Link to Pubmed [PMID] – 18166860
Gastroenterol. Clin. Biol. 2007 Oct;31(10):822-7
Factors associated with the occurrence of severe liver fibrosis in HIV/HCV (hepatitis C virus) coinfected patients remain poorly understood. We thus questioned which factors influenced the occurrence of fibrosis in a cohort of HIV/HCV coinfected intravenous drug user patients. HIV/HCV coinfected intravenous drug user patients naive of anti-HCV therapy for whom a liver biopsy was performed between 1996 and 2003 were retrospectively studied in three University hospitals in Paris and the Parisian region. One hundred and fifty two patients (131 men and 21 women; mean age 39.3+/-4.9 years) were studied.
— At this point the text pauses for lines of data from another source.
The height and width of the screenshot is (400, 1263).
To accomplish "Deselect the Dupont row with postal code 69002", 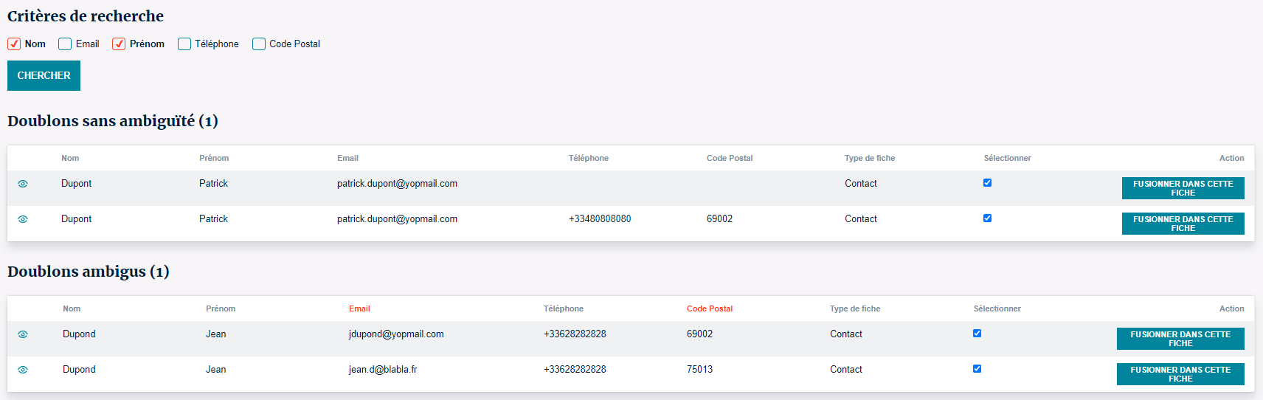I will click(x=987, y=218).
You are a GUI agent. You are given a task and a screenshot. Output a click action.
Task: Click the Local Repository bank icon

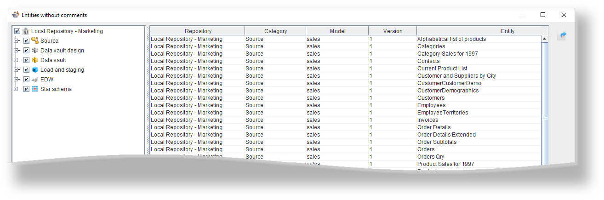click(26, 31)
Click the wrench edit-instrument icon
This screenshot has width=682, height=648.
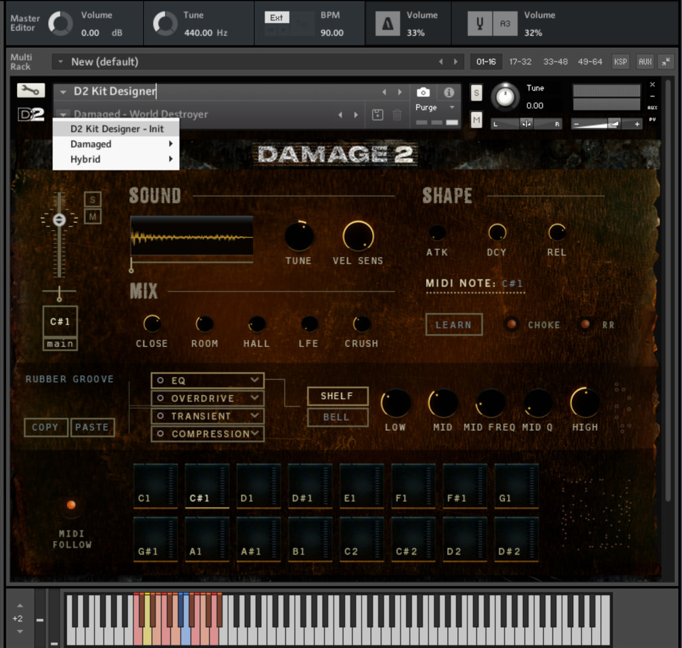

Most of them (62%) were treated with HAART. HCV genotypes included type 1 (N=78), type 2 (N=1), type 3 (N=38) and type 4 (N=35). Mean duration of HCV infection was 19.0+/-5.2 years. Sixty-six percent had minimal to moderate fibrosis (F0/F1/F2) and 34% severe fibrosis (F3/F4). Multivariate analysis retained METAVIR activity score (OR=2.60, 95%CI [1.46-4.64]; P=0.001), mixed pattern of steatosis (OR=3.29, 95%CI [1.24-8.71]; P=0.017) and a CD4 cell count<200/mm3 (OR=4.04, 9%CI [1.47-11.12]; P=0.007) as independent factors associated with severe fibrosis. HAART did not influence the occurrence of liver fibrosis. In this cohort of HIV/HCV coinfected intravenous drug user patients, METAVIR activity score, mixed steatosis and a low CD4 cell count were independent factors associated with severe liver fibrosis.